Women have their own scale when it comes to husbandly things, and that scale isn't even universal from woman to woman, and perhaps even task to task and situation to situation. Your mother uses a scale that probably ranges from 1 to 200 or 300, but I have seen certain women who use a scale up to 1000 or higher. And yet the score never changes no matter if you use the man scale or the woman scale. I only bring this up because the anecdote I am about to relay will only impress some men with my above average thoughtfulness and most women will consider my actions common sense and wonder why it is newsworthy. Thus the difference of the sexes remain and I offer no solution. It is the way of the world and there is little you can do about it, so I have learned to accept it.
Last night, we got home from the holiday hoopla and everyone was drained. You had to really twist her arm and bully her into it (can you smell the sarcasm), but your mother and you had settled on the couch for some cuddle time. I had plopped my big behind behind the computer monitor to blog. I think I have mentioned before that my blogging is usually free form train of thought and rarely takes too much time. As I was more than halfway done, I heard the low rumbling of some serious zee sawing coming from the couch. You and your mom were off in dream land dancing with sugar plum faeries. I finished my computer time and regarded the scene on the couch.
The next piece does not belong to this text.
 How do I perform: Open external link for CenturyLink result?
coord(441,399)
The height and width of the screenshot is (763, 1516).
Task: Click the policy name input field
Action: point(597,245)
After watching and soaking in the vision of mother and child, while trying to separate it out from a rather unmatching sound like a chainsaw, I realized I was at a crossroads. Every manly instinct in my body screamed "Let them be" and "Don't you dare put an end to it" as my gut reaction was to distribute one kiss per forehead and off to bed I go. Your mother has trouble getting to sleep so if she is getting quality snooze time, why screw it up? This is where I also realized how much I have grown (or been trained up) as a husband.
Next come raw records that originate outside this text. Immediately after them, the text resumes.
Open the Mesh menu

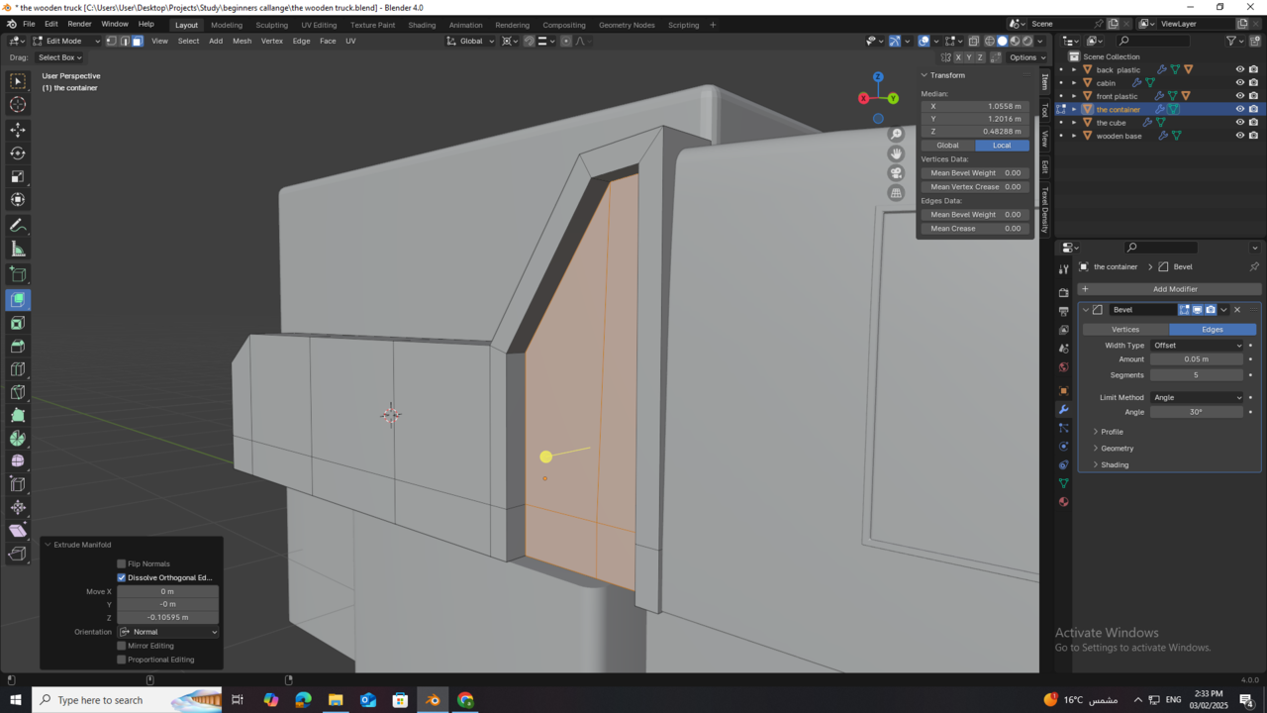[x=242, y=41]
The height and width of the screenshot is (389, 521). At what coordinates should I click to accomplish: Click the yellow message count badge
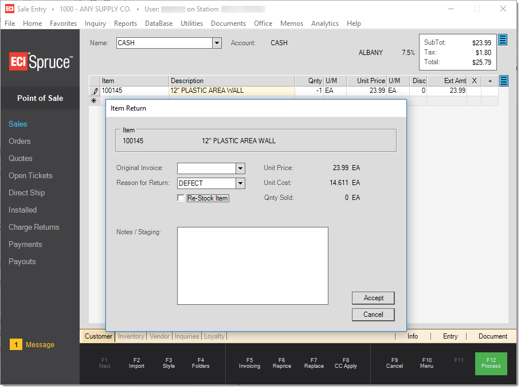coord(16,344)
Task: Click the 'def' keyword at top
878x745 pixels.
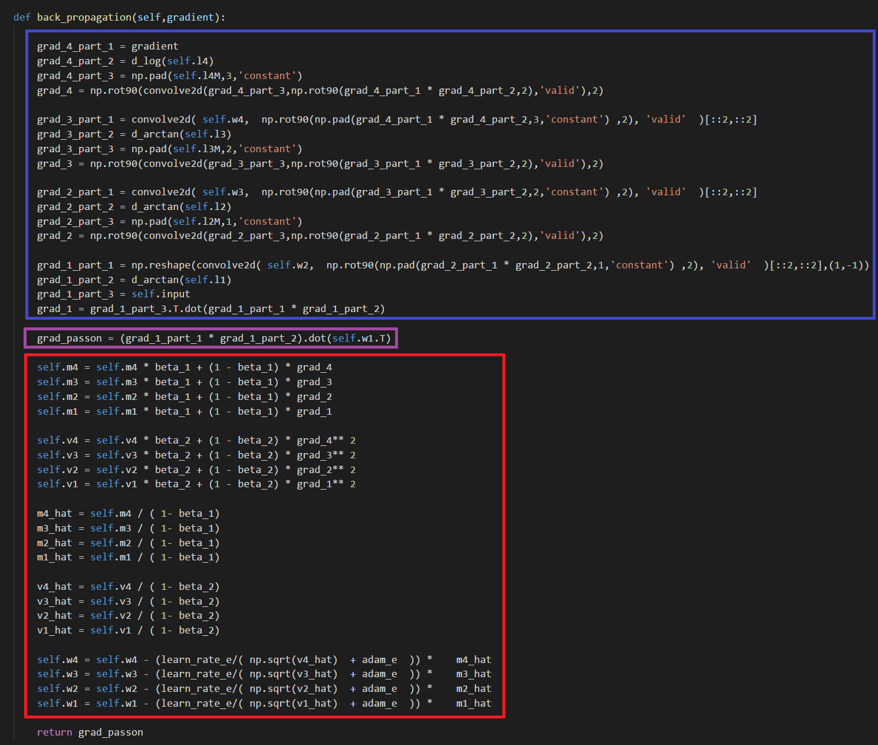Action: coord(22,17)
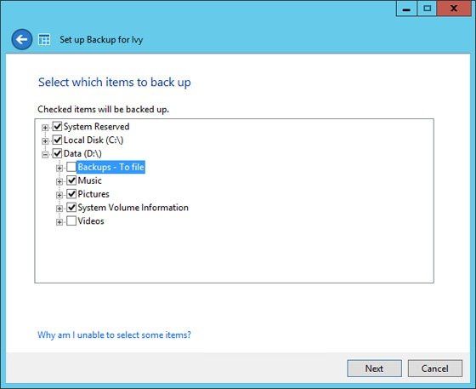Viewport: 476px width, 389px height.
Task: Expand the Music folder node
Action: 60,182
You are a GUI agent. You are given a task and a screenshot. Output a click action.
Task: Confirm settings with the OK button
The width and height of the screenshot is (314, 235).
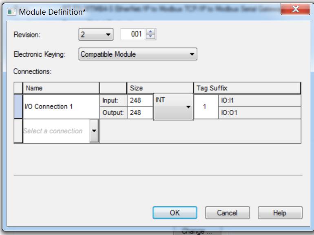(x=175, y=213)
I went over and gently woke your mother to give her the opportunity to decide. Did she want me to take you up? Was she going to sleep down here? After taking you up to bed, your mom soon joined me upstairs to hit the hay. I admitted to her that I considered leaving her and you sleep but only didn't because I figured she would wake up upset. She confirmed that I had made the correct choice and I could feel my number growing from 75 to 75.01.
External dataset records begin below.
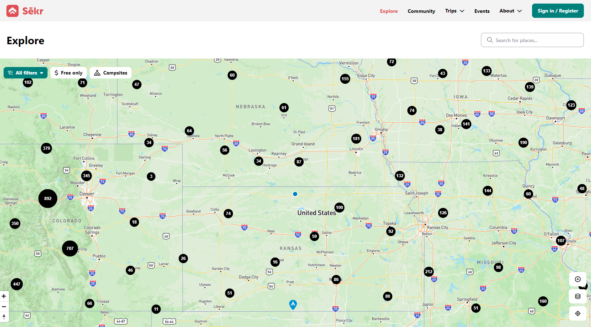
Task: Click the blue campsite pin marker
Action: (x=293, y=304)
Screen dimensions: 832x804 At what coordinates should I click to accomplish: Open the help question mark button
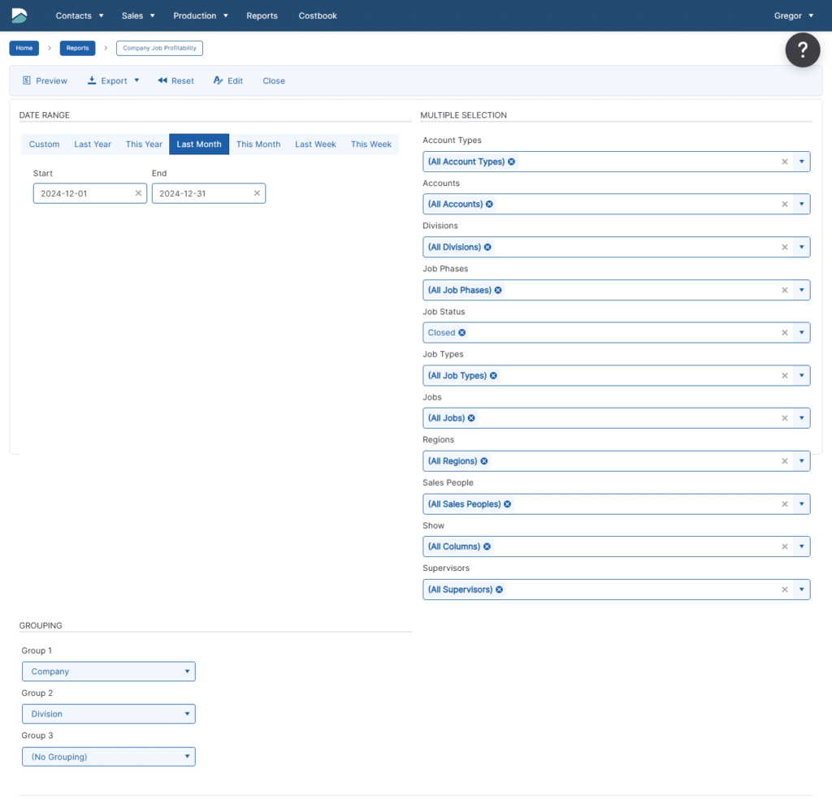tap(802, 50)
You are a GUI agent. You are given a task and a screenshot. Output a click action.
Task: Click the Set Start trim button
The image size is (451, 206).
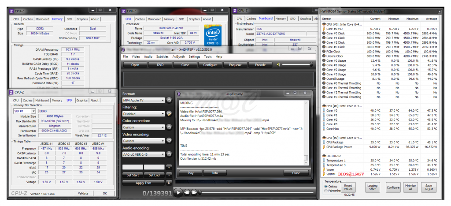click(x=133, y=175)
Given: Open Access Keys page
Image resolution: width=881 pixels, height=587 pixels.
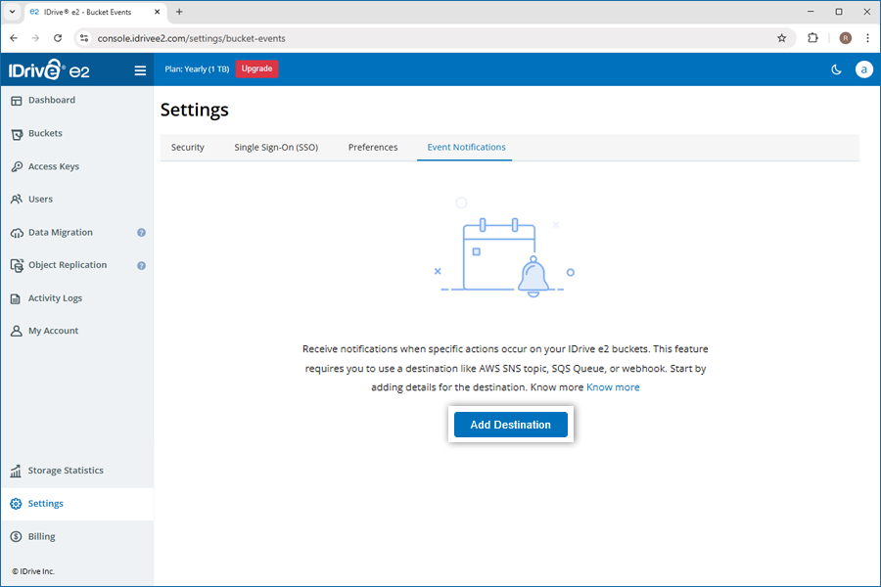Looking at the screenshot, I should tap(53, 167).
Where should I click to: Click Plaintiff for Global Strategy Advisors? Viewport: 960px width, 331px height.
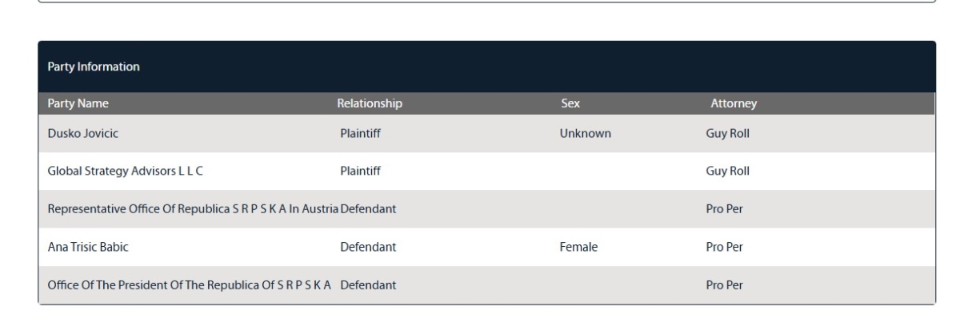pyautogui.click(x=360, y=171)
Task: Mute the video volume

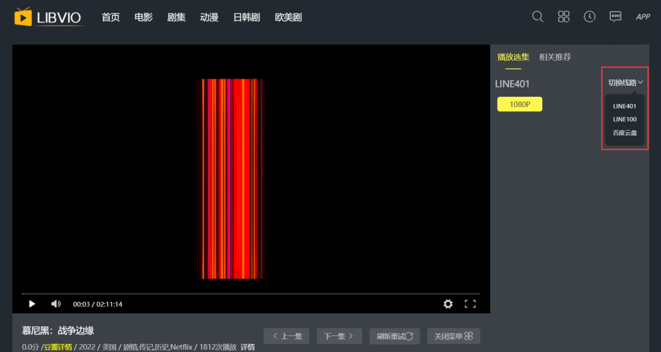Action: click(56, 304)
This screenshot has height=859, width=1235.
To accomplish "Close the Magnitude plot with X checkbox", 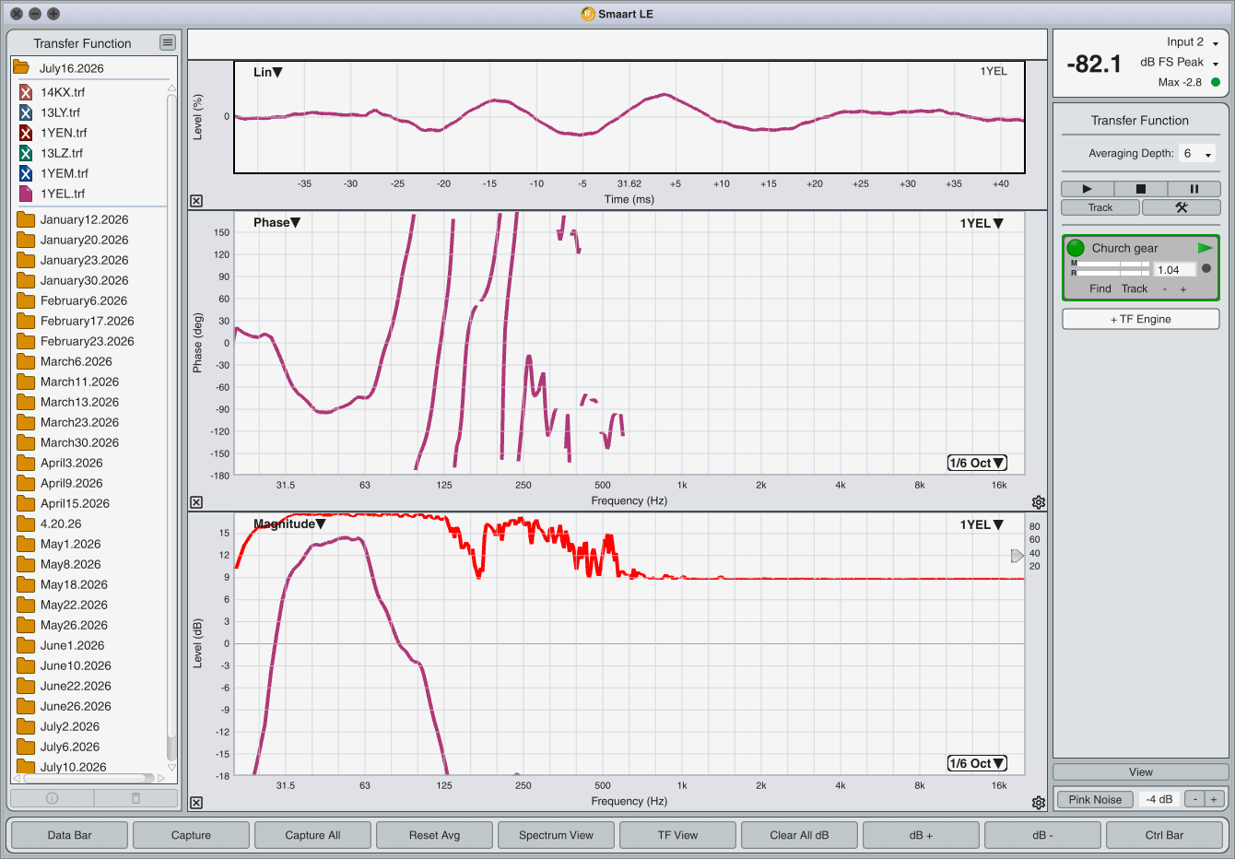I will 196,803.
Just a caveat, it is not the action that made me grow. For each woman there is a different correct choice and what works for one is totally wrong for another. The reason that my husbandly wisdom level went up is because I knew the right choice for your mother, my wife. Both your grandfathers have given me advice to try to increase my husband score and they have both warned me that it will only get worse. Perhaps some day I will get to 100 which I will think is the epitome of being a husband and your mother will think "Hey he gets it right half the time" which is about the best any man can hope for.